Don’t get me wrong. I appreciate that the New Orleans hurricane/flood is a disaster of biblical proportions. Three hundred years of ignoring the elephant in the backyard, and inexcusably sluggish disaster relief response from a federal agency headed by inexperienced cronies of our good ole boy president, spelled certain doom for the region when the unthinkable actually transpired. The resulting catastrophe has been heart-wrenching, frustrating, frightening, awe-inspiring…running the gamut of human emotion. That roller coaster of sensation which our national media excels at exploiting. And so it has.

I remember the media coverage of 9/11. I recall being transfixed, for days, by the images played over and over and over again on nearly every one of the 150 television channels piped into my home by my satellite TV service. It was addictive…the ultimate gripping TV serial, but it was real life. Sort of. Once immersed in it, I couldn’t tear myself away. I lived and breathed the demise of the twin towers, over and over, like some nightmarish acid flashback. And the talking heads who hashed, re-hashed, triple- and quadruple-hashed every miniscule aspect of the story. Fabricated some, and embellished others, after the real news had been talked and analyzed to death. Such are the fruits of the twenty-first century 24-hour news cycle.

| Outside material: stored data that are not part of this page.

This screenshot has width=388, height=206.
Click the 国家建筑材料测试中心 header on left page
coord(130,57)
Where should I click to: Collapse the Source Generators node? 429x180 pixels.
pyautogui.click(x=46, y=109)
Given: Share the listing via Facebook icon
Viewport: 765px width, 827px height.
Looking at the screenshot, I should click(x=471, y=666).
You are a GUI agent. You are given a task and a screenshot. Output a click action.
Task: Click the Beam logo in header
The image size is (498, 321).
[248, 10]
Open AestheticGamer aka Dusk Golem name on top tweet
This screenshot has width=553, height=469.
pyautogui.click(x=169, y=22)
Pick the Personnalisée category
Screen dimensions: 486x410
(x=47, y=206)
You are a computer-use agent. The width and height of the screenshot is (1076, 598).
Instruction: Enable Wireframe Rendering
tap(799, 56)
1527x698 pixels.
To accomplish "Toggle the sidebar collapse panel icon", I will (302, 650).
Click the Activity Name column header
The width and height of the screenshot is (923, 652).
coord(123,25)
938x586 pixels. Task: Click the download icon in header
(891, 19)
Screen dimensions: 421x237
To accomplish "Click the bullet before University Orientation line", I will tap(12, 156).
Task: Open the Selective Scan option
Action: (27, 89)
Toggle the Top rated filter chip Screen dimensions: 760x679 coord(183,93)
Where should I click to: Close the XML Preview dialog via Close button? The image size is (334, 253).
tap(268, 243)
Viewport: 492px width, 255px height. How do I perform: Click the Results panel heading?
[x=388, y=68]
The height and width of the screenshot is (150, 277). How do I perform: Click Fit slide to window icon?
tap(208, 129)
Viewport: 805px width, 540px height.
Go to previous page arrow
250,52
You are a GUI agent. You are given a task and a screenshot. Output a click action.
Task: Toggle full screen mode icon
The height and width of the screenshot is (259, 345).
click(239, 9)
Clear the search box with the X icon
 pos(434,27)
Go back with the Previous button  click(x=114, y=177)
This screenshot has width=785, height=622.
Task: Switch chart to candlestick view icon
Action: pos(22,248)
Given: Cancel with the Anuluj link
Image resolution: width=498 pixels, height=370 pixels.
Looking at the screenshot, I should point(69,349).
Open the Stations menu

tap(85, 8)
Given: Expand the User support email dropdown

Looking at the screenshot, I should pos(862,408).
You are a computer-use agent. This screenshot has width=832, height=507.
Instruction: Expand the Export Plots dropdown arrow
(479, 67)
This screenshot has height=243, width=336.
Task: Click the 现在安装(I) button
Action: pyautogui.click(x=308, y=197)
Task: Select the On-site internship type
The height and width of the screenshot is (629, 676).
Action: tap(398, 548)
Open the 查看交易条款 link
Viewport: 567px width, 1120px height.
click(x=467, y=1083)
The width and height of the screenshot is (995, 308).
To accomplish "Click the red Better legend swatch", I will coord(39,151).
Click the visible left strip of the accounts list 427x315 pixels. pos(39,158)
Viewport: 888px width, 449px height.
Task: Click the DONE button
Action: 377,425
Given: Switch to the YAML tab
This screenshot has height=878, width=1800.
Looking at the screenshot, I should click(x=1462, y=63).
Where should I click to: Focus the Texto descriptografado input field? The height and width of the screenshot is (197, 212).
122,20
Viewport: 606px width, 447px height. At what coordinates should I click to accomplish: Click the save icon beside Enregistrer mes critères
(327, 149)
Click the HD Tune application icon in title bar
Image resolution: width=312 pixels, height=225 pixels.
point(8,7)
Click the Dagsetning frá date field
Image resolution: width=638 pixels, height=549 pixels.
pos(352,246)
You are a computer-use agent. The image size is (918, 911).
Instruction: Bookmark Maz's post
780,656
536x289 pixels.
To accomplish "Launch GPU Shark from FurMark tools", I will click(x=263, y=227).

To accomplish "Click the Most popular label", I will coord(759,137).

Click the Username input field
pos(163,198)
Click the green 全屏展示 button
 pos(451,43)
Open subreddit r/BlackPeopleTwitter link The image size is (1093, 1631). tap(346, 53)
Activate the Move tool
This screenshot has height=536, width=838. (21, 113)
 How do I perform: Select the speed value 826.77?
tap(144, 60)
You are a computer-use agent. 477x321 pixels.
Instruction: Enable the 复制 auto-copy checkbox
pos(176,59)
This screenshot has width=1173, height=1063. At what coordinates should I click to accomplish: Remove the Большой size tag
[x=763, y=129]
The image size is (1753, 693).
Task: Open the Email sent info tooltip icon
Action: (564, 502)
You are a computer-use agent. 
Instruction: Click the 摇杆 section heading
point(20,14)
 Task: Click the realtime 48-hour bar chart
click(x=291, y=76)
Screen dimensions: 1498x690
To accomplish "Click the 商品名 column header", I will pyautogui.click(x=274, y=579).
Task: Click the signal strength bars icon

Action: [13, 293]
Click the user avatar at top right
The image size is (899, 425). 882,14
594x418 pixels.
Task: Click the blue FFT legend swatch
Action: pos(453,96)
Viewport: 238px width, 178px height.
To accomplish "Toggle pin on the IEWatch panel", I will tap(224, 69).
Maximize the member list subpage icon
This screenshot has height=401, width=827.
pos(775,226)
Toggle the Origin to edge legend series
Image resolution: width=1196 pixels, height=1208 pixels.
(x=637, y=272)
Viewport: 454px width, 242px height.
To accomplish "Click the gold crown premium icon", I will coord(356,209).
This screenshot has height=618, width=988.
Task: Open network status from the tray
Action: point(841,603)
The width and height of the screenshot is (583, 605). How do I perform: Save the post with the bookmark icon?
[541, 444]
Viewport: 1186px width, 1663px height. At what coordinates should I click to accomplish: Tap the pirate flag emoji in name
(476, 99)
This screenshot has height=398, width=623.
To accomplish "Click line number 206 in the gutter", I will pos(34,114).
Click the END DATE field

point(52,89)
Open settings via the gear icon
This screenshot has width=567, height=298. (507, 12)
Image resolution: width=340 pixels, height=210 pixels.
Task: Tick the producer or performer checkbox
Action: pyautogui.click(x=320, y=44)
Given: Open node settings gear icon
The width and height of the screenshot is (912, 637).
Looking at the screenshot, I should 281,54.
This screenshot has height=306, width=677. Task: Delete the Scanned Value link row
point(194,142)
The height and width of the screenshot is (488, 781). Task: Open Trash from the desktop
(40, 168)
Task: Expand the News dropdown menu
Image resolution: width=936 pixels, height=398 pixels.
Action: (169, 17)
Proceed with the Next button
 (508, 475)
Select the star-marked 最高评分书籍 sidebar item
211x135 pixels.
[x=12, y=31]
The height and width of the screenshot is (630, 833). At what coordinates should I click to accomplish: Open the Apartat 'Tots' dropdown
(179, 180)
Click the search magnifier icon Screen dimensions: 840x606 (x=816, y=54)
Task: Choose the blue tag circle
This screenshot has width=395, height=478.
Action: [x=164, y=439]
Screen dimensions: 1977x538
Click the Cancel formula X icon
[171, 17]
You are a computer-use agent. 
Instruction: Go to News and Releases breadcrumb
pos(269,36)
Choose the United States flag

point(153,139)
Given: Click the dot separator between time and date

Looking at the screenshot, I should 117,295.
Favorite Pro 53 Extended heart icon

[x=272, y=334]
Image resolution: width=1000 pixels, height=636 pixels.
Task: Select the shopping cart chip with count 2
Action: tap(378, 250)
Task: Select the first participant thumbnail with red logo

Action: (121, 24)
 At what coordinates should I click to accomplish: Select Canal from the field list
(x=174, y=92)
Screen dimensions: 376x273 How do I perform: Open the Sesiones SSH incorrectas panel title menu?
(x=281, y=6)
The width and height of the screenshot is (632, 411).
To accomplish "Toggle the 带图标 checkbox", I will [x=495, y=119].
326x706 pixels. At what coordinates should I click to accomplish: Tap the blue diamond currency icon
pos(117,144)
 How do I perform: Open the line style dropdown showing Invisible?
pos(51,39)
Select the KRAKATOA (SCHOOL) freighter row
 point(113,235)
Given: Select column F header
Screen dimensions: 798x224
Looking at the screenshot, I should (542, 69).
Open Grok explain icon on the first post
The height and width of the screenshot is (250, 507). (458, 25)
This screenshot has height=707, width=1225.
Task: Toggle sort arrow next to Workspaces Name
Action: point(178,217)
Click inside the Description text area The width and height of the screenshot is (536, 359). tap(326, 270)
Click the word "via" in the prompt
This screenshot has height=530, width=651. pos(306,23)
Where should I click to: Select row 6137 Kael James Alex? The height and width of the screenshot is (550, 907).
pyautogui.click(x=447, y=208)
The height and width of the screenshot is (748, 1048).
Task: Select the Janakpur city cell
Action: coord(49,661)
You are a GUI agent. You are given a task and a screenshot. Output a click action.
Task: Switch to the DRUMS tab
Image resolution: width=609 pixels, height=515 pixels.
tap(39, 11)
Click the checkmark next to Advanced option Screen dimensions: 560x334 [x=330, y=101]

Tapping into journal land on those few hit-and-run excursions I could manage between August 26 and today, I saw that same scenario played out in the lives of many j-landers. They were saturated with the media coverage of Hurricane Katrina’s devastation of New Orleans and contiguous areas of the Gulf Coast. Appalled, grief-stricken, indignant, shocked…they hung on every word, every image presented to them by our valiant national news media. To the point where people began popping more zanax, or throwing back another shot or two of Jack Daniels, just to be able to sleep at night with the images of destruction, despair and outrage that filled their heads and their hearts.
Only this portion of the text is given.